Justice of the Arizona Supreme Court
- In office January 5, 1959 – January 4, 1969
- Preceded by: Dudley W. Windes
- Succeeded by: Jack D. H. Hays

Personal details
- Born: June 2, 1904 St. Louis, Missouri, U.S.
- Died: April 29, 1976 (aged 71) Phoenix, Arizona, U.S.

= Charles C. Bernstein =

American jurist (1904–1976)

Charles C. Bernstein (June 2, 1904 – April 29, 1976) was a justice of the Supreme Court of Arizona from January 5, 1959, to January 4, 1969. He served as chief justice from January 1962 to December 1963, and from January 1967 to December 1967.

==Early life and education==
Born in St. Louis, Missouri, Bernstein received an LL.B. from Southwestern University in Los Angeles in 1929, and was admitted to the Arizona Bar the following year.

==Career==
Bernstein served as Assistant Attorney General for Arizona from 1937 to 1939, and was a Delegate to the Democratic National Convention in 1940 and 1944. From 1946 to 1948, he was secretary of the Democratic State Central Committee.

In 1949 he was appointed as a Superior Court Judge in Arizona, becoming "the first Jewish judge in Arizona history", where he "achieved a national reputation as a juvenile court judge".

He ended barefoot desert marches that were used to punish juvenile offenders at Fort Grant, and served on the Awards Jury for the 1968 Freedom Foundation national and school awards.
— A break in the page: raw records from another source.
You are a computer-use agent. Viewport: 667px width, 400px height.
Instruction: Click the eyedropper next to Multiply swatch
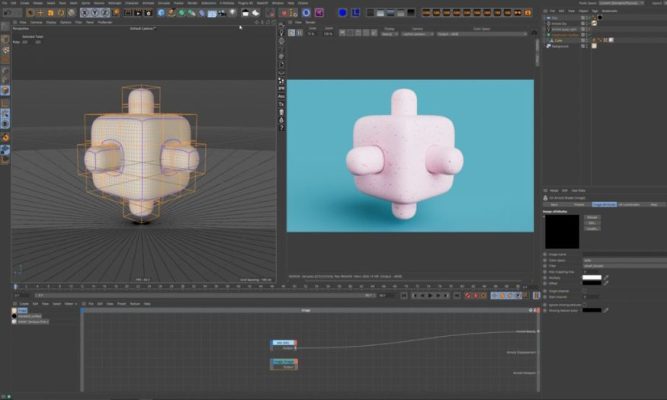click(607, 277)
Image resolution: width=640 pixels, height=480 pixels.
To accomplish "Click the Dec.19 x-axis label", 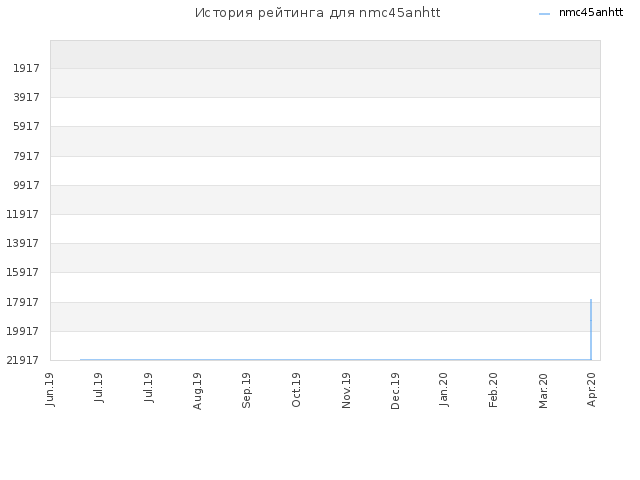I will pos(395,391).
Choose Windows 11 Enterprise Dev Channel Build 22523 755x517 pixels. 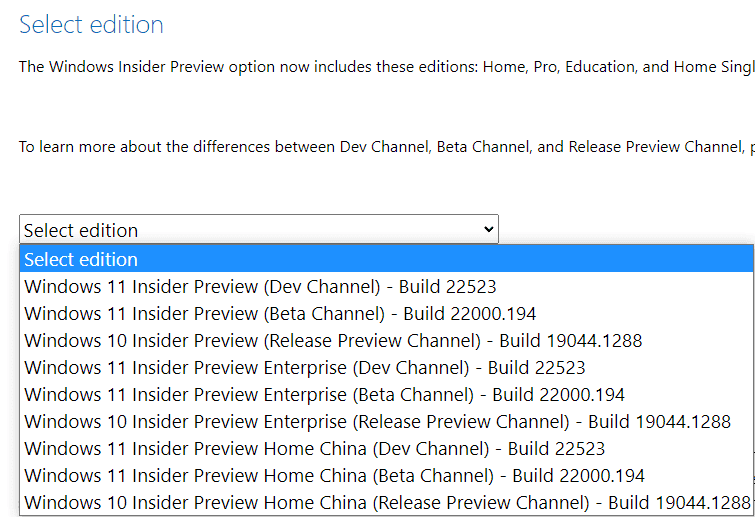pyautogui.click(x=387, y=367)
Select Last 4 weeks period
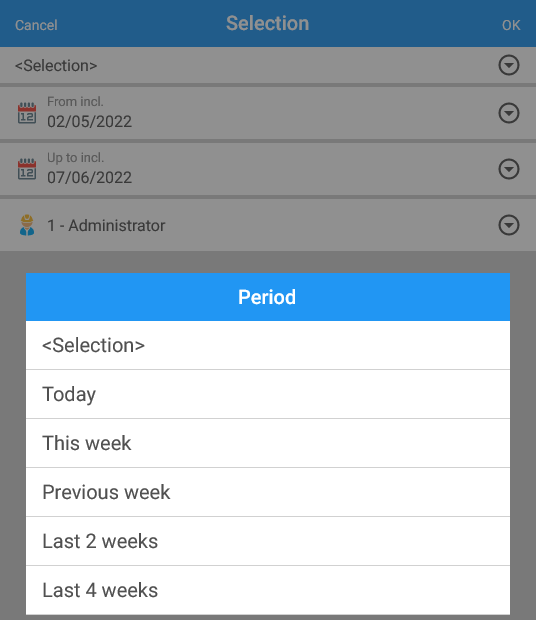This screenshot has height=620, width=536. click(268, 590)
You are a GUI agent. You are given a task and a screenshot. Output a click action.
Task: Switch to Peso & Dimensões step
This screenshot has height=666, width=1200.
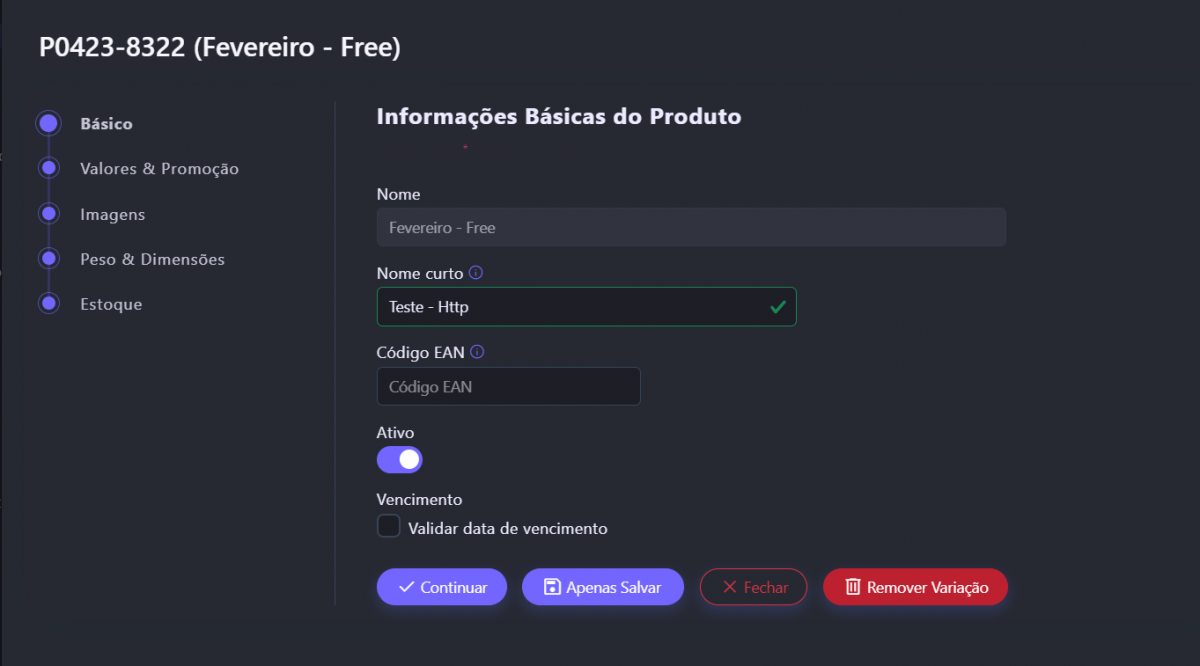[x=152, y=259]
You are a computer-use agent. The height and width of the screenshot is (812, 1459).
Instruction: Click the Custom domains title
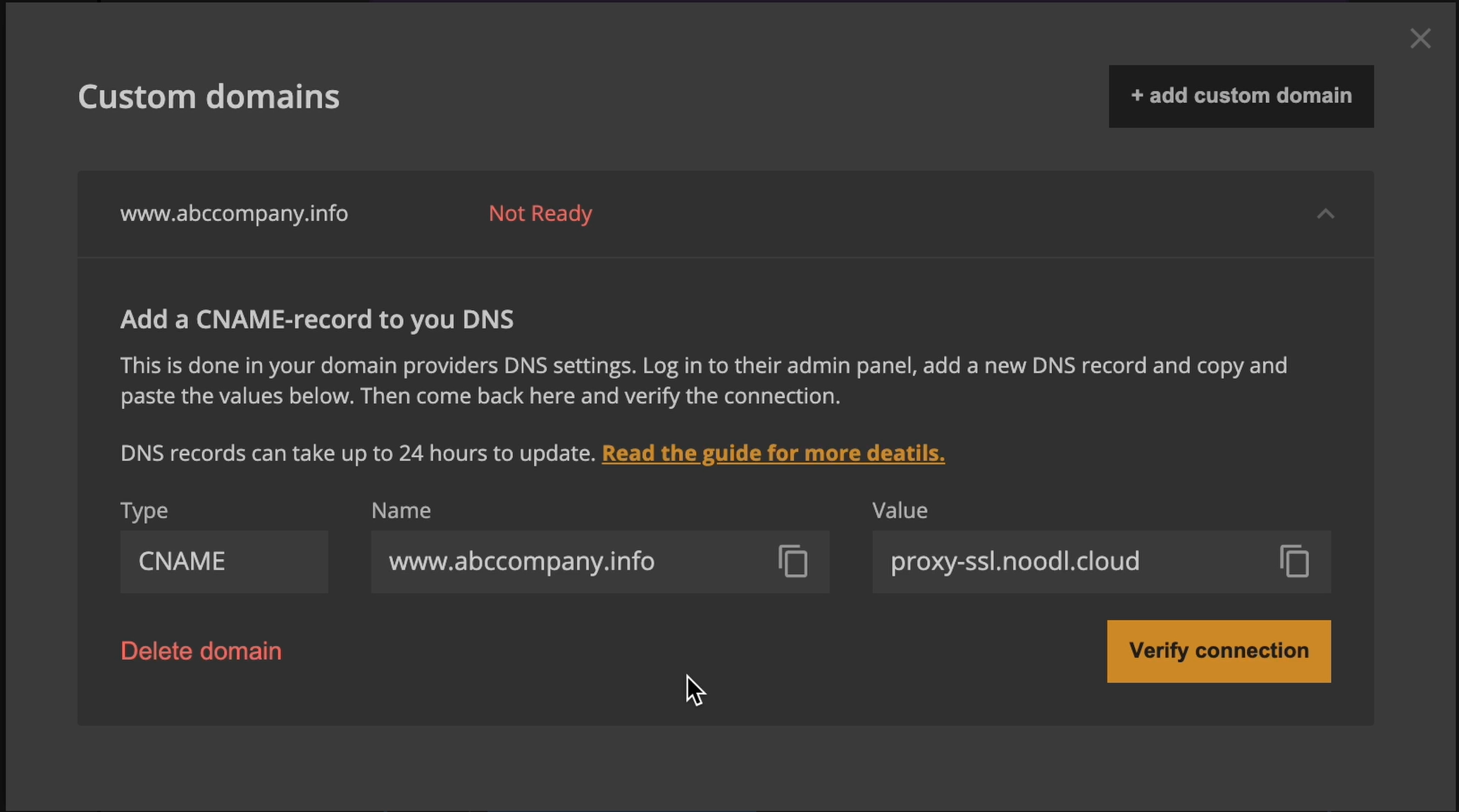coord(209,96)
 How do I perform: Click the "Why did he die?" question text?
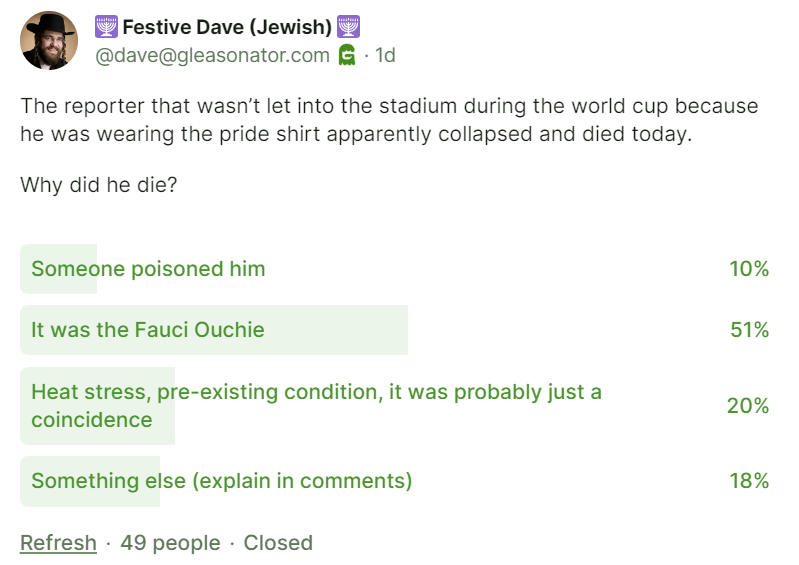pos(98,185)
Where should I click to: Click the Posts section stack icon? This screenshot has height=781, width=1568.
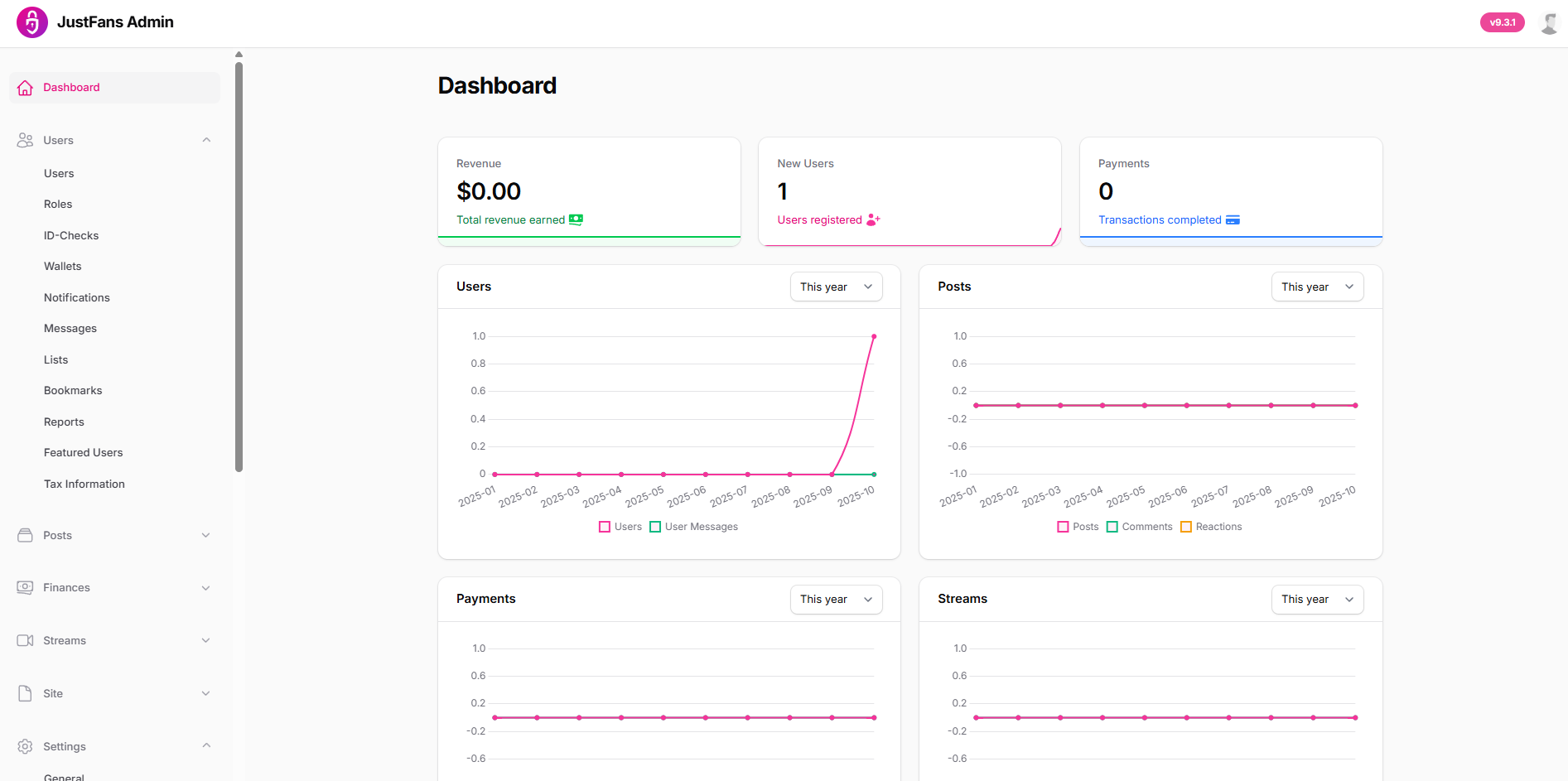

Judge Bernstein also applied the Kent Decree, a source of basic water law in Arizona, to farmland in Maricopa County, and called the first grand jury in Arizona. He served as chairman of the Charter Review Committee that organized the charter government reform movement in Phoenix.

On May 5, 1954, Bernstein ruled that segregation of African-American students in Phoenix's Wilson Elementary School District was a violation of the 14th Amendment in Heard vs. Davis. At the time, the U.S. Supreme Court was preparing to decide Brown v. Board of Education, and the Supreme Court requested a copy of Judge Bernstein's opinion. On May 17, 1954, the Supreme Court announced its decision in Brown, that the doctrine of "separate, but equal" was unconstitutional.

Bernstein was elected to the Supreme Court of Arizona in 1958, taking office the following January.

In 1967, Bernstein and Governor Jack Williams, called a citizens' conference on Arizona courts, which resulted in a permanent organization called The Citizens' Association on Arizona Courts, "whose primary goal was the establishment of a system for the merit selection of judges." In 1974, Arizona passed a constitutional amendment providing for the merit selection of judges, except superior court judges in counties with a population of 150,000 or more.

Bernstein died in Phoenix, Arizona.

==Publications==
- Disposition of Civil Appeals in the Supreme Court, 5 Ariz.L.Rev. 175 (Spring 1964).